There is such a thing as centrifugal

force, but it's a

misnomer;
the

phenomenon isn't a force at all. Rather, it's a

mathematical

fudge factor introduced by

physicists when they want to use

Newton's laws of

motion in a rotating, non-inertial

reference
frame. Newtonian

mechanics is only valid in frames of reference that
are either

stationary or moving with constant

velocity (according
to

relativity theory, there's no difference between the two anyway).
Imagine a

marble on a rotating platform on a table. In attempting to
describe this situation, one traditionally chooses a coordinate

axis
attached to the table, which is not accellerating, and compares the
marble's

movement-resisting

inertia with the

centripetal force of

friction between the marble and the platform to determine where the
marble will go. Unfortunately, this can be conceptually difficult. The
alternative, often discouraged in introductory

physics courses but
allowed later on, is to choose a coordinate

axis rotating relative to
the table, and attached to the platform.

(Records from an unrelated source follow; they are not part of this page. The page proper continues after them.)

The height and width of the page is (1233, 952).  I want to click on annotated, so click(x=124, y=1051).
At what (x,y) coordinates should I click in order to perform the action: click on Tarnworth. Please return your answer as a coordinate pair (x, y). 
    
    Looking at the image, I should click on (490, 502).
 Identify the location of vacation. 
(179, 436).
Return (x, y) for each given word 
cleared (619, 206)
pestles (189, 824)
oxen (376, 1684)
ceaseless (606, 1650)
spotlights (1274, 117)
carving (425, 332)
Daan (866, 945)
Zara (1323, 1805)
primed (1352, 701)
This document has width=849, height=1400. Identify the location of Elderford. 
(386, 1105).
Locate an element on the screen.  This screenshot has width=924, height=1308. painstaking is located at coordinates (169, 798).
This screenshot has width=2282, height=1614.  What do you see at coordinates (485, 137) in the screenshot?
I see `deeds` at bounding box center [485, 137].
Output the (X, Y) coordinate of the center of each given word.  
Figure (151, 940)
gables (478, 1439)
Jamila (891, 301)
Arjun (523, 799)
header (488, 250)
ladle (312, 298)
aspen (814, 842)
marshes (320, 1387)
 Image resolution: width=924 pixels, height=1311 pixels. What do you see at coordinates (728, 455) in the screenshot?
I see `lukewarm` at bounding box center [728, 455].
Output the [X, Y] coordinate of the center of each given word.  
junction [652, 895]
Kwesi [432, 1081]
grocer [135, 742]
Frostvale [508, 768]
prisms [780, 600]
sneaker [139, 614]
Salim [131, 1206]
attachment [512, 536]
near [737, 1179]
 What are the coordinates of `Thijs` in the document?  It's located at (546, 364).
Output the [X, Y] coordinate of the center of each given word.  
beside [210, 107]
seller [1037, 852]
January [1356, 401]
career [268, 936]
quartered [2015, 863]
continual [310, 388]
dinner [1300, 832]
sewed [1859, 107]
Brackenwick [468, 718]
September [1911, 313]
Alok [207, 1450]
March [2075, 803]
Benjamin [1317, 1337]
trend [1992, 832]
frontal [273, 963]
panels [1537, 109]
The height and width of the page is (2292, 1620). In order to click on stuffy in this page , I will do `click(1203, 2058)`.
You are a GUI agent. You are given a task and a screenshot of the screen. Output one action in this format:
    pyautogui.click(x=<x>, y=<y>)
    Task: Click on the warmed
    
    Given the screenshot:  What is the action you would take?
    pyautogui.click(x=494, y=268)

Newton's classic

equations

*will not work* in this reference frame because it is
accellerating, but they can be

*made to work* by treating it as if
it weren't. To do this we have to introducing a

virtual
outward-pointing force, the centrifugal force. A

derivation of the
centrifugal force using

vector calculus follows.

F=mA_{i}

Newton's Second Law in an inertial reference frame.
(d/dt)_{i}=(d/dt)_{r}+(w
x r)

Apply this coordinate transformation...

V_{i}=V_{r}+(w x r)

...to the radius vector.

(d/dt)_{i}=(d/dt)_{r}+(w
x r)

And again...

A_{i}=A_{r}+2(w x
V_{r})+(w x (w x r))

...to the velocity vector.

F_{i}-2m(w x V_{r})-m(w x
(w x r))=mA_{r}

Substitute into the initial Second Law equation...

F_{eff}=F_{i}-2m(w x
V_{r})-m(w x (w x r))

...and get the effective force.

The third term on the right, **-m(w x (w x r))** is the
**centrifugal force.**

The second term on the right is the icing on the cake. **-2m(w x
V**_{r}) is the **Coriolis force.**